# [PROMPT]
Copy the records out word for word, from the line that contains "You are a GUI" through the last line of the records, with both of those lines included.

# [GIVEN ENTRIES]
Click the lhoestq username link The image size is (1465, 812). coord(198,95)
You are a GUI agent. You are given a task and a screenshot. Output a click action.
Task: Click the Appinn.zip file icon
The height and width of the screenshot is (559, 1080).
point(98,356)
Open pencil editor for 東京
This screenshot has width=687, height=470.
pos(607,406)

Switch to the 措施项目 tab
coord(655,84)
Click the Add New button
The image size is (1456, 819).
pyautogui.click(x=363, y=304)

# [EXPECTED ANSWER]
You are a GUI agent. You are given a task and a screenshot. Output a click action.
Task: Click the Appinn.zip file icon
The height and width of the screenshot is (559, 1080).
point(98,356)
Open pencil editor for 東京
This screenshot has width=687, height=470.
pos(607,406)

Switch to the 措施项目 tab
coord(655,84)
Click the Add New button
The image size is (1456, 819).
pyautogui.click(x=363, y=304)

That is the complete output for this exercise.